Can We Trust the Data? The Case for Validation

January 23, 2024

Real world research has produced recent newsworthy findings on topics as diverse as COVID, mental health, cancer, and dementia. But much of the published RWE, even among studies that end up in headlines, doesn’t include crucial information readers need to know in order to trust the results—by that I mean information on the validity of the link between the coded information that forms the basis of the study and the actual health states of interest.

A recent study in JAMA reported a 5-fold increase in suicide-related ED visits in adolescents.  But what the authors actually found was an increase in the use of a single ICD-10-CM code. And in addition to suicidal ideation, that code is used for low self-esteem, excessive crying, and other symptoms.

I’m not suggesting there isn’t a huge mental health crisis underway in this country, and I wouldn’t doubt that more young people are contemplating suicide. However, the authors did not provide, nor could I find in their references, any evidence of validation of the link between this ICD code and actual suicidal ideation. That is, of all the people with the code, how many truly had thoughts of suicide? And conversely, of all the people with suicidal thoughts, how many were diagnosed with this code?
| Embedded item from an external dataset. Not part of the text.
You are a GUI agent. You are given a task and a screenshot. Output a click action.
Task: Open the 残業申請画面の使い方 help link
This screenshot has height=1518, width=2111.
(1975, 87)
A classic study from more than a decade ago found that only about 1 in 20 RWE studies provided any evidence for the validity of the codes used, leading the authors to conclude, “People with a code frequently do not have the condition it represents.”

I ran my own simple version of this study: I examined the 10 most recent RWE studies available on PubMed that used ICD coding. Seven1-7 didn’t mention the validity of their codes or algorithms. Of the three remaining, one8 was primarily a report of the validation of a new algorithm (sensitivity of 58% and specificity of 85%), another9 conducted a simple validation as part of the study (sensitivity 25–‍35%, specificity 69–90%), and the last used codes that had been validated in a prior study (sensitivity 90%, specificity 83%)10.
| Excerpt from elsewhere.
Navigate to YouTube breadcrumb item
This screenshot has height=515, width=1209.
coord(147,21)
This is an improvement from a decade ago—3 in 10 is more than 1 in 20—but the quality of the codes still varied considerably.

So the JAMA paper isn’t an outlier, but I’m certain things will be different in 10 years. The demand for validated patient reported outcome measures skyrocketed once there was a clear path to including them in drug labels. PROs appeared infrequently in labels at the turn of the millennium, about 20% from 2005–2015, and more than 25% in the last few years. Labeling claims based on RWE are on the early part of a similar curve.
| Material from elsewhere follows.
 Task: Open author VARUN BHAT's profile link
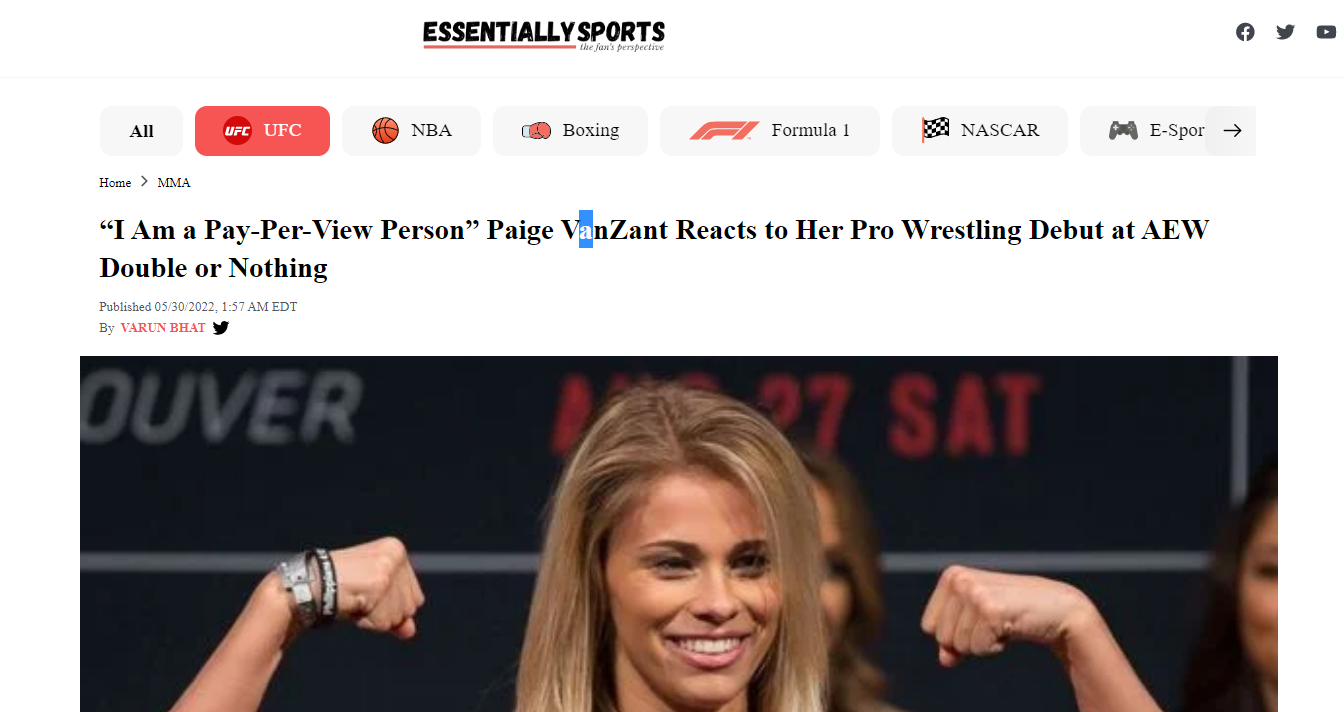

Over the last 10 years, my colleagues at PHAR and I have conducted validation research that runs the gamut from simple (e.g., pull 10 medical records and confirm the codes for a single condition) to complex (e.g., multi-center studies at academic institutions aiming to validate algorithms for subtle clinical differences between patients11-19).

Some RWE researchers don’t want to be bothered doing this back-to-basics work, and it’s often incorrectly seen as unnecessary. But the validation train is getting ready to leave the station—get on board now or prepare to be left behind!

Dr. Michael Broder, a board-certified obstetrician and gynecologist, has 30 years’ experience in health economic and outcomes research. He received his research training in the Robert Wood Johnson Clinical Scholars Program at UCLA and RAND, attended medical school at Case Western Reserve University, and received his undergraduate degree from Harvard University.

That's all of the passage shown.